Do u liek mudkipz GO TROLLING

sally stole a t.v what happend next? she was arested

How do you drown a blonde? You hold her head underwater for a long time.

A duck walk into a bar and asks the bartender for a drink. The bartender hands him a glass and the duck drinks it. After finishing his drink he ruminates about how drowning his misery with booze won't solve a thing in his life. He decided he'll call his ex-wife and apologize and goes back home.

Whats a black persons favorite flavored cake? fried chicken.

wuts the diference between a black guy and arab? black guy kills whitye guy arab lijkes black guy (no jews or **** thou)

Dear Chase. You are retarded Your jokes suck Violets are red jump off a bridge

A blonde, a brunette and a redhead are all stranded on a desert island for a few weeks. They get to know each other really well.

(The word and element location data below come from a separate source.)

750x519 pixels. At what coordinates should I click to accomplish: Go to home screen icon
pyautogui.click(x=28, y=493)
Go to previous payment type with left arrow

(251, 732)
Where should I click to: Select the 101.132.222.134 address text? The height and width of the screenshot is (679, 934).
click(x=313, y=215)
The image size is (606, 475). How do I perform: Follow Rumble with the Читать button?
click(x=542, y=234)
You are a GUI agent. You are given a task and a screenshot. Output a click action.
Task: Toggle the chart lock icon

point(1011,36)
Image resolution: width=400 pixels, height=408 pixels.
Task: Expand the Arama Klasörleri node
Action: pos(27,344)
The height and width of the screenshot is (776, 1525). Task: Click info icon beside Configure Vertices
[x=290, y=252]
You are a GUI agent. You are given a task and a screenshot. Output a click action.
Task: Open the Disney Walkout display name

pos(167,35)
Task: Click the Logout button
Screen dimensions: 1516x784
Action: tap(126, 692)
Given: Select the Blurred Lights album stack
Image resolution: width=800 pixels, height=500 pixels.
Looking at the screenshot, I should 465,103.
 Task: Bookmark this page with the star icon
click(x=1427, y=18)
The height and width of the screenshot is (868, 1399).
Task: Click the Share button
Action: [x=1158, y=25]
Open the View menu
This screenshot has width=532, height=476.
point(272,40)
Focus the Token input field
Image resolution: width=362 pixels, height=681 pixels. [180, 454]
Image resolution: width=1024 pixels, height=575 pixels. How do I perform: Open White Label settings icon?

Why couldn't Hellen Keller drive? Because she was both deaf and blind and both senses are essential to a driver

Hey I just met you, and this is crazy, but I'm your stalker, welcome to my deserted warehouse.

Welcome To Facebook

Knock Knock. Who's There? silence... Damn kids and their evasive tactics.

what did the blind man say as he past the fish market? he asked one of the fisherman if they had any fresh catch that day and bout three tuna steaks for his wife and son

Who did the Vampire bite? No one because vampires aren't real.

69

So I went to my grandmothers house at 7 and left at 8.

What's the difference between God and Kanye West? God doesn't think he's Kanye West.

Why is 6 afraid of 7? It's not. Numbers are not living organisms and thus are incapable of experiencing emotion.

Why can't Anne Frank drive? Because she's dead.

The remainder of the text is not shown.